Records from a data collection:
▬▬▬▬▬▬▬▬▬▬

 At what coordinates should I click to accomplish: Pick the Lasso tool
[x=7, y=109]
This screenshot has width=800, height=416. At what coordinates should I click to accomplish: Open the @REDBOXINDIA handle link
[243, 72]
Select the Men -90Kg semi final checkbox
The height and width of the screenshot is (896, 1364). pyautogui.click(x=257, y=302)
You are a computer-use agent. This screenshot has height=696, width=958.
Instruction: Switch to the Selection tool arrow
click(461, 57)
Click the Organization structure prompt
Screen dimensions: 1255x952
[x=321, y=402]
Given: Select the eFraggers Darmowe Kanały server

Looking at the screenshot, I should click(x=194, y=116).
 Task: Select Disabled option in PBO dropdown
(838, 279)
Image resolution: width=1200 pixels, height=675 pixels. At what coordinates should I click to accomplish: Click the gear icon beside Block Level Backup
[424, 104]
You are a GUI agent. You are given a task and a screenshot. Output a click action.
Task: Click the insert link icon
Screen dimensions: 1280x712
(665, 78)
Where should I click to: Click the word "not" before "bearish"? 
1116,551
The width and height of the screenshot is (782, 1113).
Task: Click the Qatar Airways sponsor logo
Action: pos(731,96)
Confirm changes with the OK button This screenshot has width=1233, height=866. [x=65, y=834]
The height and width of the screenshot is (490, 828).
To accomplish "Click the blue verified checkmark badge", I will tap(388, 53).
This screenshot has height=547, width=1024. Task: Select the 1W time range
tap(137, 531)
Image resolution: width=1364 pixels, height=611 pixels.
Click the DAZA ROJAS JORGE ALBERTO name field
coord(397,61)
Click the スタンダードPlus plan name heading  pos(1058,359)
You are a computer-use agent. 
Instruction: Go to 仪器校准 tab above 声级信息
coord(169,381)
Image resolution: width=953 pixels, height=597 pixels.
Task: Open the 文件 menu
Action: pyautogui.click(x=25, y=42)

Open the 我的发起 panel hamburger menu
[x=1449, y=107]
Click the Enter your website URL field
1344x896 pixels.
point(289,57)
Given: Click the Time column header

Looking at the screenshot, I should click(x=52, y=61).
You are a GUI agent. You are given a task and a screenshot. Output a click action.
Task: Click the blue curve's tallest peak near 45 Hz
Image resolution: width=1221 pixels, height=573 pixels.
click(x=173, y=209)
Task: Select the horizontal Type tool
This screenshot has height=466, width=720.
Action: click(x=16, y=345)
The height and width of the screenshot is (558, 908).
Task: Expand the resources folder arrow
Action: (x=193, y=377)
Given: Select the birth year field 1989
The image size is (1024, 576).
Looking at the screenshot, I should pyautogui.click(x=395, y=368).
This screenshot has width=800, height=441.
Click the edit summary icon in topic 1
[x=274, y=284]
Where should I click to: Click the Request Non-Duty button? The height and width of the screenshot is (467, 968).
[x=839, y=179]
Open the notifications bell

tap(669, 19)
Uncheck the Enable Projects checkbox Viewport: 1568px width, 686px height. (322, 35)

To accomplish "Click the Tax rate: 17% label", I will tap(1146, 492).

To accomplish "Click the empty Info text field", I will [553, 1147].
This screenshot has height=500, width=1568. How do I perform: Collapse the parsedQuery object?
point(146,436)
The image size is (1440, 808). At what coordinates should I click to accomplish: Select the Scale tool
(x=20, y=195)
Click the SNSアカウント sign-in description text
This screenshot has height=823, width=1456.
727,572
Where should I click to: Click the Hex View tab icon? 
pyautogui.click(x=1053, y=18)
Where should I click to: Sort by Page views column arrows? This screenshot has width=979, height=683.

▬▬▬▬▬▬▬▬▬▬

**HOW TO COMPLETE THIS TASK**
Looking at the data above, report how many of its lines include the word "blue". The number alone is the answer.

**EXERCISE RESPONSE**
2